MATERIAL TO PROCESS START

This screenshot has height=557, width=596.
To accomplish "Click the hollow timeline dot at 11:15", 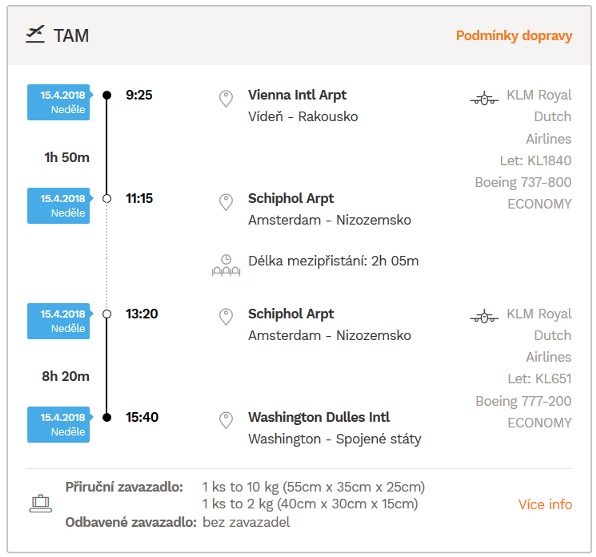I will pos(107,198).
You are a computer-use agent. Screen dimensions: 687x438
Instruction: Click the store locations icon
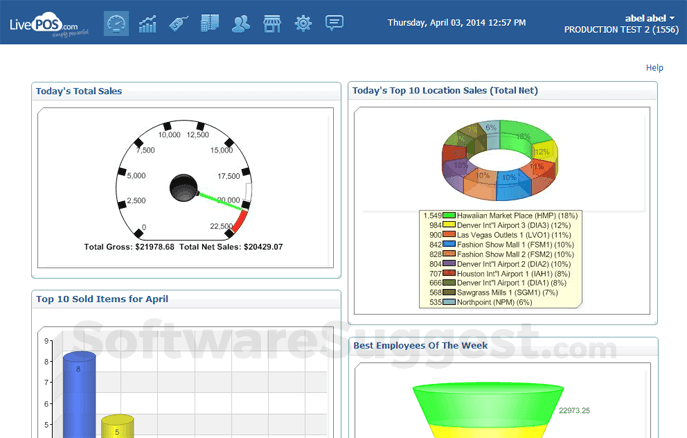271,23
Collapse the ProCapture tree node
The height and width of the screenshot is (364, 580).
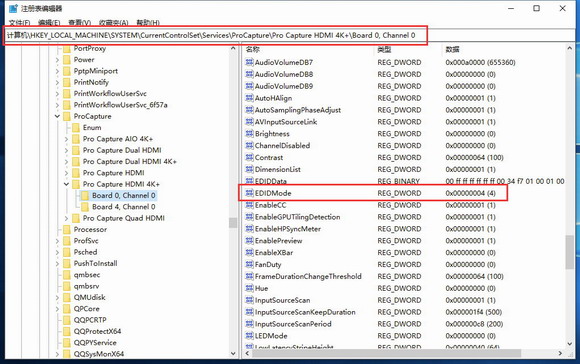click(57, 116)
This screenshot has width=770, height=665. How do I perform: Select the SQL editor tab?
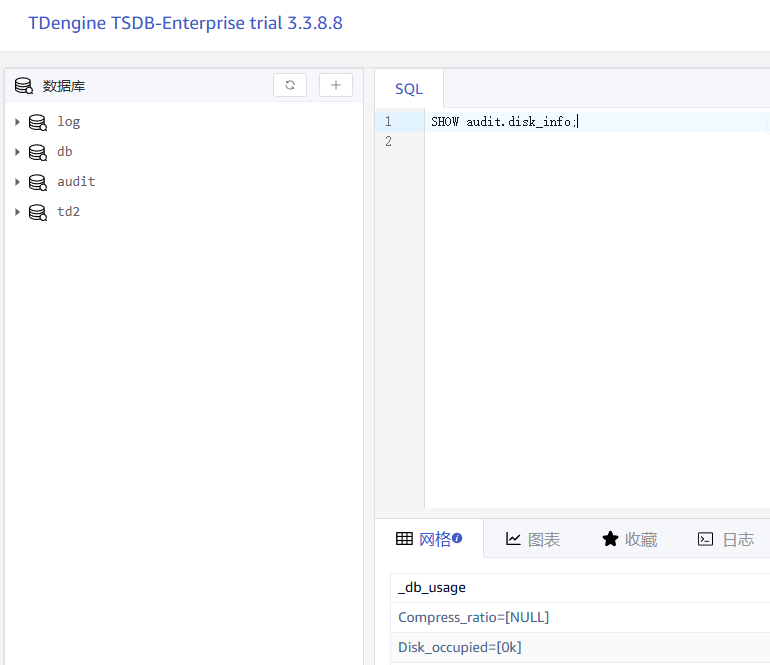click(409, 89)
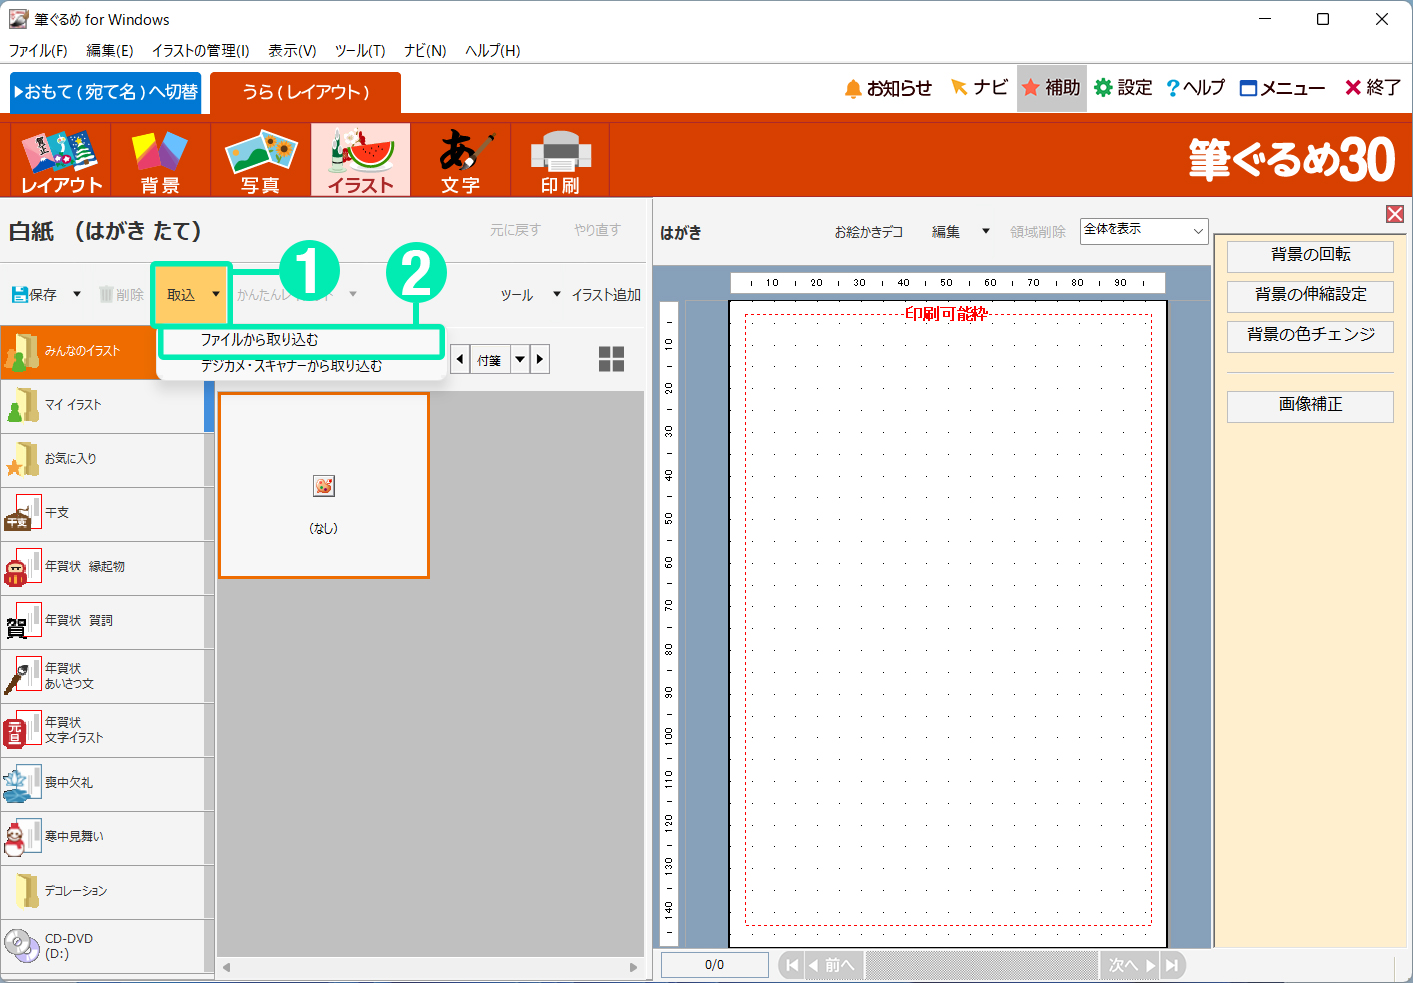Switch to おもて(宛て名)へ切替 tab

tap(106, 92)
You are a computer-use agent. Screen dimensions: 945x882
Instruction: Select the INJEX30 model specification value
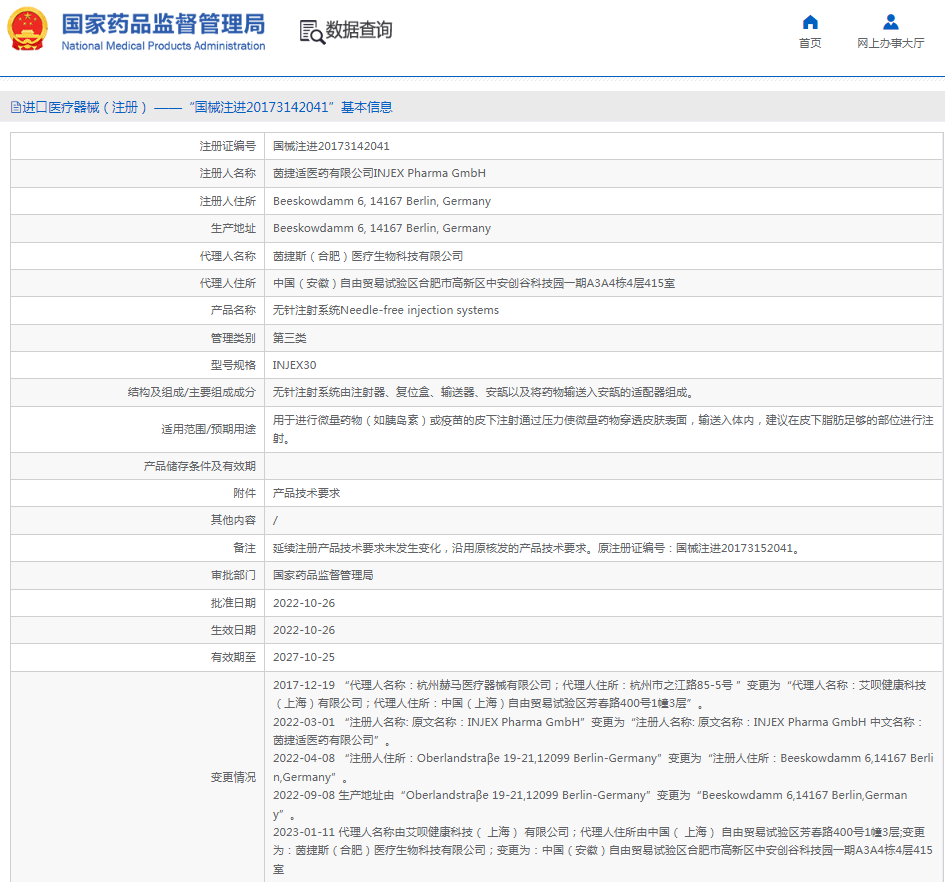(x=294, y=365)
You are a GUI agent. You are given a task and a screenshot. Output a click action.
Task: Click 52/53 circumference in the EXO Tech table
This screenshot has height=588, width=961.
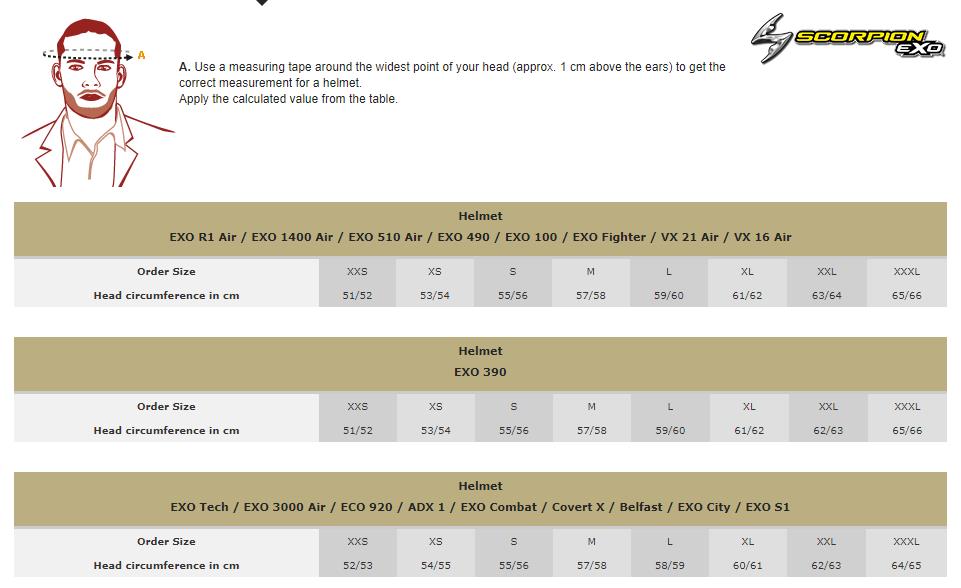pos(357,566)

MATERIAL TO PROCESS END

» **TASK REQUIREMENTS**:
When you reach the line with "Collapse the ProCapture tree node" in the records above, begin repeating the lines exactly, and stop after the line with "You are a GUI". Skip all pictures.

» **RESULT FOR THIS EXERCISE**:
Collapse the ProCapture tree node
The height and width of the screenshot is (364, 580).
click(57, 116)
This screenshot has width=770, height=665. How do I perform: Select the SQL editor tab?
click(409, 89)
Switch to おもて(宛て名)へ切替 tab

tap(106, 92)
You are a computer-use agent. Screen dimensions: 945x882
Instruction: Select the INJEX30 model specification value
(x=294, y=365)
You are a GUI agent. You are given a task and a screenshot. Output a click action.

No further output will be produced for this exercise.